I am trying to download files from the NSE India website (nseindia.com). The problem is that webmaster does not like scraping programs downloading files or reading pages from the website. They have a user agent based restriction it seems.
The file I am trying to download is http://www.nseindia.com/archives/equities/bhavcopy/pr/PR280815.zip
I am able to download this from the linux shell using
curl -v -A "Mozilla" http://www.nseindia.com/archives/equities/bhavcopy/pr/PR280815.zip
The output is this
About to connect() to www.nseindia.com port 80 (#0) * Trying 115.112.4.12... % Total % Received % Xferd Average Speed Time Time Time Current Dload Upload Total Spent Left Speed 0 0 0 0 0 0 0 0 --:--:-- --:--:-- --:--:-- 0connected
GET /archives/equities/bhavcopy/pr/PR280815.zip HTTP/1.1 User-Agent: Mozilla Host: www.nseindia.com Accept: / < HTTP/1.1 200 OK < Server: Oracle-iPlanet-Web-Server/7.0 < Content-Length: 374691 < X-frame-options: SAMEORIGIN < Last-Modified: Fri, 28 Aug 2015 12:20:02 GMT < ETag: "5b7a3-55e051f2" < Accept-Ranges: bytes < Content-Type: application/zip < Date: Sat, 29 Aug 2015 17:56:05 GMT < Connection: keep-alive < { [data not shown] PK 5 365k 5 19977 0 0 34013 0 0:00:11 --:--:-- 0:00:11 56592
This allows me to the download the file.
The code I am using in R Curl is this
library("RCurl")
jurl <- "http://www.nseindia.com/archives/equities/bhavcopy/pr/PR280815.zip"
juseragent <- "Mozilla"
myOpts = curlOptions(verbose = TRUE, header = TRUE, useragent = juseragent)
jfile <- getURL(jurl,.opts=myOpts)
This, too, does not work.
I have also unsuccessfully tried using download.file from the base library with the user agent changed.
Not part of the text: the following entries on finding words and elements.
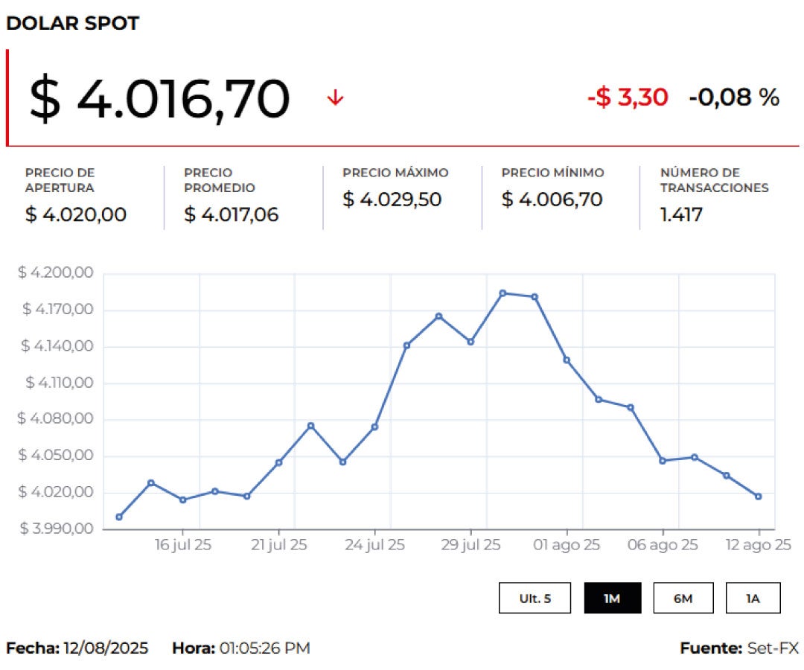The image size is (804, 670).
Task: Click the -0,08 % percent change
Action: click(x=733, y=97)
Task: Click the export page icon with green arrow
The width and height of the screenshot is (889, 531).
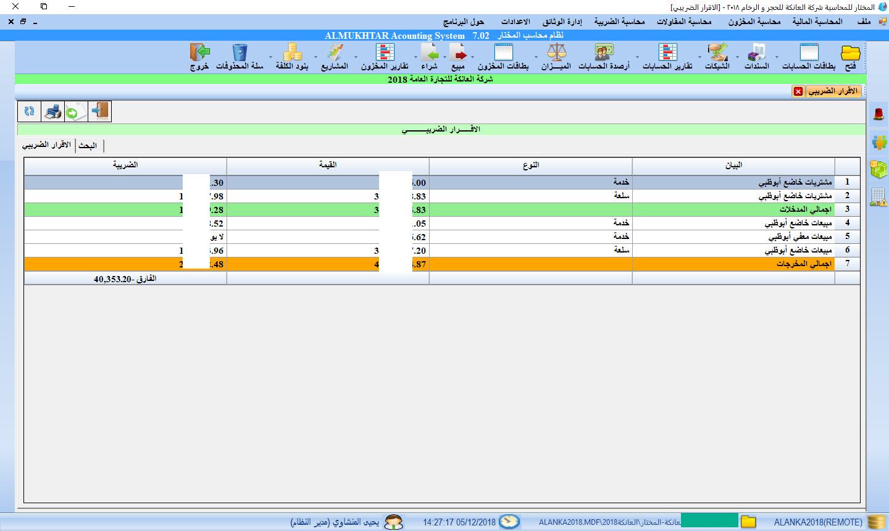Action: (x=76, y=112)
Any help will be appreciated.
First, your problem is not setting the user agent, but downloading binary data. This works:
jfile <- getURLContent(jurl, .opts=myOpts, binary=TRUE)
Here is a (more) complete example using httr
instead of RCurl
.
library(httr)
url <- "http://www.nseindia.com/archives/equities/bhavcopy/pr/PR280815.zip"
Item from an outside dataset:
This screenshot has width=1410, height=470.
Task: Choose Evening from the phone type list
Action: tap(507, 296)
response <- GET(url, user_agent("Mozilla"))
response$status # 200 OK
# [1] 200
tf <- tempfile()
writeBin(content(response, "raw"), tf) # write response content (the zip file) to a temporary file
files <- unzip(tf, exdir=tempdir()) # unzips to system temp directory and returns a vector of file names
df.lst <- lapply(files[grepl("\\.csv$",files)],read.csv) # convert .csv files to list of data.frames
head(df.lst[[2]])
# SYMBOL SERIES SECURITY HIGH.LOW INDEX.FLAG
# 1 AGRODUTCH EQ AGRO DUTCH INDUSTRIES LTD H NA
# 2 ALLSEC EQ ALLSEC TECHNOLOGIES LTD H NA
# 3 ALPA BE ALPA LABORATORIES LTD H NA
# 4 AMTL EQ ADV METERING TECH LTD H NA
# 5 ANIKINDS BE ANIK INDUSTRIES LTD H NA
# 6 ARSHIYA EQ ARSHIYA LIMITED H NA